I wish story submission was that simple.
I’m starting off with my short story “Brew Disaster,” using it to get back into the habit of sending a piece off for consideration. I wrote it in the fall of 2013 for a specific anthology I had found open online. My story was rejected, but the editor added an extra comment to lighten the sting: This piece is good. Keep putting it out there.
I’ve submitted it a few times, and by a few I mean twice. That’s a pathetic number for one story. Rejections are the name of the game.
Obviously, it’s time to put myself back out there. If I want to get anywhere with writing I have to.
My first step was finding a magazine or anthology editor looking for submissions. That was much more difficult this time around than I remember it being. My research skills in this area are rusty. It took me too long to enter in the exact words uncle Google wanted to give me the results I needed. Then they had to be combed through. I wouldn’t be surprised if the economy of late has affected the market, especially here in Canada.
After a lot of frustration I found a magazine that felt like a good fit for me. Of course, I’ll double check before actually submitting, but right now it’s my target.
I hope I found a bull’s eye.
The next step was reading my story. Coming back to it two years later, “Brew Disaster” is a pretty solid piece. Not that that that stopped me from grabbing my red pen and spending three-plus hours poring over it. Writers can learn a lot in two years, about the craft and about themselves, so I hope I made it stronger.

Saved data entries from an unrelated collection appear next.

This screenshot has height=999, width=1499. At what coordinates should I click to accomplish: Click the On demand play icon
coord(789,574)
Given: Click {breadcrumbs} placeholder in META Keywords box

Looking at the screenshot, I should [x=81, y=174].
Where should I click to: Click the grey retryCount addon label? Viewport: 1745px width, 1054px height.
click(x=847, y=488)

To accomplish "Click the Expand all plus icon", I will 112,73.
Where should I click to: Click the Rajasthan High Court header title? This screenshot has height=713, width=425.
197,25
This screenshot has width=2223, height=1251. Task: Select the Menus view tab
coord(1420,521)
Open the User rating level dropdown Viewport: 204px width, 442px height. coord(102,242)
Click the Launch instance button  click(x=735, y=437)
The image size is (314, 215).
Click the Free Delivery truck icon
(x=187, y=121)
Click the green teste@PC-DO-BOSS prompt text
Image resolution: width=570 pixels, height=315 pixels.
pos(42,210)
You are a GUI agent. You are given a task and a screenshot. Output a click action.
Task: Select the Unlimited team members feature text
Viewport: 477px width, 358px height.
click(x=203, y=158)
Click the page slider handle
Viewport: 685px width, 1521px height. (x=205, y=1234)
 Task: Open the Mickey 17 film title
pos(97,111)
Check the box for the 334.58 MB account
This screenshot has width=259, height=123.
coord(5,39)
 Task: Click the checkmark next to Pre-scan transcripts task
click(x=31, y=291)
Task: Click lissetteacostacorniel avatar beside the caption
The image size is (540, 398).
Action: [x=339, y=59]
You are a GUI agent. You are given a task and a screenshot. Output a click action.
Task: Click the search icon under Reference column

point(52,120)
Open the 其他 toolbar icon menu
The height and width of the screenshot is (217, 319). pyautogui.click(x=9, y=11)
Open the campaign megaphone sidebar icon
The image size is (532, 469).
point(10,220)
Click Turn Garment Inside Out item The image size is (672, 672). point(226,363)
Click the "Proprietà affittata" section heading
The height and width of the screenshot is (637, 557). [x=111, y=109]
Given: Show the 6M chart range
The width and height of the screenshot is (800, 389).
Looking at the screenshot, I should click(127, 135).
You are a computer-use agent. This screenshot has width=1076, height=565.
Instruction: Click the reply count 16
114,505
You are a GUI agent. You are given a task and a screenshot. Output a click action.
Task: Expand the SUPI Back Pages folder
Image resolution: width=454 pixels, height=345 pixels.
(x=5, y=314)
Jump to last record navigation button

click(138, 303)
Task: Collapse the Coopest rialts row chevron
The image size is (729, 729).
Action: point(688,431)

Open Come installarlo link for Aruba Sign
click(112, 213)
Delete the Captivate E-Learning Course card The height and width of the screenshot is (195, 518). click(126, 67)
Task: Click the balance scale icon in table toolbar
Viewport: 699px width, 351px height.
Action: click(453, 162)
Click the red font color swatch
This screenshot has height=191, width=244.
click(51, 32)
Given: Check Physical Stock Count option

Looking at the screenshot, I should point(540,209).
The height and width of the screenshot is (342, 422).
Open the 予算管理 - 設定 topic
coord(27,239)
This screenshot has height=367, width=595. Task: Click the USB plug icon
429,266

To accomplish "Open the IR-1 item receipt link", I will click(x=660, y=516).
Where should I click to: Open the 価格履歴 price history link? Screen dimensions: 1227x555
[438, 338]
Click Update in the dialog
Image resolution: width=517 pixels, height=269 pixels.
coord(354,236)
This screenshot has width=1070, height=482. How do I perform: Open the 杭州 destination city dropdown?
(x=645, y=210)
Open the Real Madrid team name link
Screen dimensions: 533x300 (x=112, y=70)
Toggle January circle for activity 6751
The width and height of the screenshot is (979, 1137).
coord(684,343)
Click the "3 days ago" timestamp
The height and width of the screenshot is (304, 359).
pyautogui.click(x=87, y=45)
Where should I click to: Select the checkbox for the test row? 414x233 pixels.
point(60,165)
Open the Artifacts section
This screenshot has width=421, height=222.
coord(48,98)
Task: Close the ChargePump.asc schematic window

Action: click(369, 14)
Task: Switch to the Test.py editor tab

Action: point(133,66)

There were some holes that needed padding and elements that required fine-tuning. Not as many as I thought there might be, which was a relief. The most time-consuming aspect was working out my weaknesses. Thankfully, I had edited the story extensively before its two prior submissions, so the only weakness I had to focus on was crutch words.
Every writer has a variety of crutch words, their go-to’s during the drafting process. It’s important to let words flow at the time of writing; then, you don’t want to be worrying about your overused phrases and sentence constructions. But when it comes time to edit you really need to know your habits and how to identify them. I make a list of words right at the top of my printed manuscript –I always have at least one printed copy because I can see more on paper than I can on the screen.
When I used the navigation option in Word, I couldn’t believe how many times I used certain words. My story isn’t even 3000 words, and my worst crutch word had been used nearly 40 times. And that’s after I had gone over it 6 times just that day!
Between trying to find somewhere to submit, weeding out the less than stellar magazines, and bringing my story up to par, submitting is stressful. The anxiety I’m going to suffer between now and the 15th, when submissions open, is more than I can stand to think about. Expecting rejection and opening yourself up to it are still difficult to handle.
But that’s the price of trying to be a professional. In the end it will help me grow. If I survive the heart palpitations. Wish me luck!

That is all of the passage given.